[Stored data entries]
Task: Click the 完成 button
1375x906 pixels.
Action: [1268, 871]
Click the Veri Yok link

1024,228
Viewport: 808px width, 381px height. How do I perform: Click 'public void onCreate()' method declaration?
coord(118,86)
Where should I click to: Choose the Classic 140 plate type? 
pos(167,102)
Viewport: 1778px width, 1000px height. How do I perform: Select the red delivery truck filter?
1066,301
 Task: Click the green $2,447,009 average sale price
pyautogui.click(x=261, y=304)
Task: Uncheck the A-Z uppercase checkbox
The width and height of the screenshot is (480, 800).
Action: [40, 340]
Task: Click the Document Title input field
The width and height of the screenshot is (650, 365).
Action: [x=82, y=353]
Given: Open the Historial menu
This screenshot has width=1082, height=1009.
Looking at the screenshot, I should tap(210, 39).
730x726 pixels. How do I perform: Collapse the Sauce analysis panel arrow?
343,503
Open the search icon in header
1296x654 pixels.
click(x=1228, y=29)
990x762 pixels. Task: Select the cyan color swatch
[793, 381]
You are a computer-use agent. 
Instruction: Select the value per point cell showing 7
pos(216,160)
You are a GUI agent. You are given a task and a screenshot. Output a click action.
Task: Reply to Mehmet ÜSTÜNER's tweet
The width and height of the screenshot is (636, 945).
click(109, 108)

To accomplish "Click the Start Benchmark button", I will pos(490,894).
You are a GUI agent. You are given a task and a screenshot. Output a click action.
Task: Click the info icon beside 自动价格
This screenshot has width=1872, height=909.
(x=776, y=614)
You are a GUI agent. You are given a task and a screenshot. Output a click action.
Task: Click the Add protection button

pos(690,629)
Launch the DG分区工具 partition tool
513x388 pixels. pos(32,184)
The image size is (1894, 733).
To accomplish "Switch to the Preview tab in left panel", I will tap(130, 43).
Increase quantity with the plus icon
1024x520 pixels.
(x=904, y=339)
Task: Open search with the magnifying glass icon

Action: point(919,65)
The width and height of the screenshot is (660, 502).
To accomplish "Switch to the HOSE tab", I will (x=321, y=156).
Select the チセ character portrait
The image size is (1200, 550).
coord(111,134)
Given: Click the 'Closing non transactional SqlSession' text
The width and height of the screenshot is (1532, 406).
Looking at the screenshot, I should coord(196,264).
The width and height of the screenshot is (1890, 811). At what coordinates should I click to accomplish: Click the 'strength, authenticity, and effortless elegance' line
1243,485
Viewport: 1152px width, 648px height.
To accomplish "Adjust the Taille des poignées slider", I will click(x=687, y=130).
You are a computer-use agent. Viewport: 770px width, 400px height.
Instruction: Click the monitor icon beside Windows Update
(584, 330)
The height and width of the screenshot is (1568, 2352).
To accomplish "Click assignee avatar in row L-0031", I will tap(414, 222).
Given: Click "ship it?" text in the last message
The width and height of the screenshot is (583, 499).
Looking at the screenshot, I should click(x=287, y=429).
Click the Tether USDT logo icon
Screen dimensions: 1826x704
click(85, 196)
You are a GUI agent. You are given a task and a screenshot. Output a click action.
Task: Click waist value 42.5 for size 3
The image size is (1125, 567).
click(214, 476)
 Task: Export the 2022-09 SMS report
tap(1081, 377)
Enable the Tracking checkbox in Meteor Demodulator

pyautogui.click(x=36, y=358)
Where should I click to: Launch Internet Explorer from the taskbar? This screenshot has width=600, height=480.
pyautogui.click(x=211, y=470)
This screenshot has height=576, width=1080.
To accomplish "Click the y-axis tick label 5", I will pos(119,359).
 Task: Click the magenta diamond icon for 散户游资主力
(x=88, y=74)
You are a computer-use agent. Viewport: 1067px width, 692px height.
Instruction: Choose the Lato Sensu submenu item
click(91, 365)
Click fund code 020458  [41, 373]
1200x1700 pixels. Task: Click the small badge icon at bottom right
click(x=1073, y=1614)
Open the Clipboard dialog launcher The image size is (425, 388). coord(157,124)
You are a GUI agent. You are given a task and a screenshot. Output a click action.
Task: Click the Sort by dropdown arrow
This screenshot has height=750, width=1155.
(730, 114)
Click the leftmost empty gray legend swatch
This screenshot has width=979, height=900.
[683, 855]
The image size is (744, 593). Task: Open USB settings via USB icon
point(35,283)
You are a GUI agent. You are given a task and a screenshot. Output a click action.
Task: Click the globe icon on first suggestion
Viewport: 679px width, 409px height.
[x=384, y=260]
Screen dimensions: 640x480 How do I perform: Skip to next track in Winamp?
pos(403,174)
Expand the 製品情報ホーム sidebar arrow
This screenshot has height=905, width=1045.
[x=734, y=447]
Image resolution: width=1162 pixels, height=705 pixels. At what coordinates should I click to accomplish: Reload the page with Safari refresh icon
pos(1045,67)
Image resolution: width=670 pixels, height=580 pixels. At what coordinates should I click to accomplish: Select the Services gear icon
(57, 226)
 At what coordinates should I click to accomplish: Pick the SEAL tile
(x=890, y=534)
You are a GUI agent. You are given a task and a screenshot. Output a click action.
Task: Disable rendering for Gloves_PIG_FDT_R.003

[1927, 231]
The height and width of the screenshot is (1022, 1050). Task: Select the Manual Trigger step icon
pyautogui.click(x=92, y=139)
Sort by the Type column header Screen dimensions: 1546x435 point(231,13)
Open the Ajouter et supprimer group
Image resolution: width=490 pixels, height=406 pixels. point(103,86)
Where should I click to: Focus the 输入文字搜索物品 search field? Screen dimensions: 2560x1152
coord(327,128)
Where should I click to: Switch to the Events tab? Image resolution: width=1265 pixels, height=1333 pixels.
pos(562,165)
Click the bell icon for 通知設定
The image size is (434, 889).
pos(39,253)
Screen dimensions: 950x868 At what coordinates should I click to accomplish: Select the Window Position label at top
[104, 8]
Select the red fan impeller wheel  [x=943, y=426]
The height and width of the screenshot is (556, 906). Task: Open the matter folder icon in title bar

WHAT TO DO → The answer must consist of every line above that contains the word "Sort".

TASK OUTPUT →
Task: Click the Sort by dropdown arrow
Sort by the Type column header Screen dimensions: 1546x435 point(231,13)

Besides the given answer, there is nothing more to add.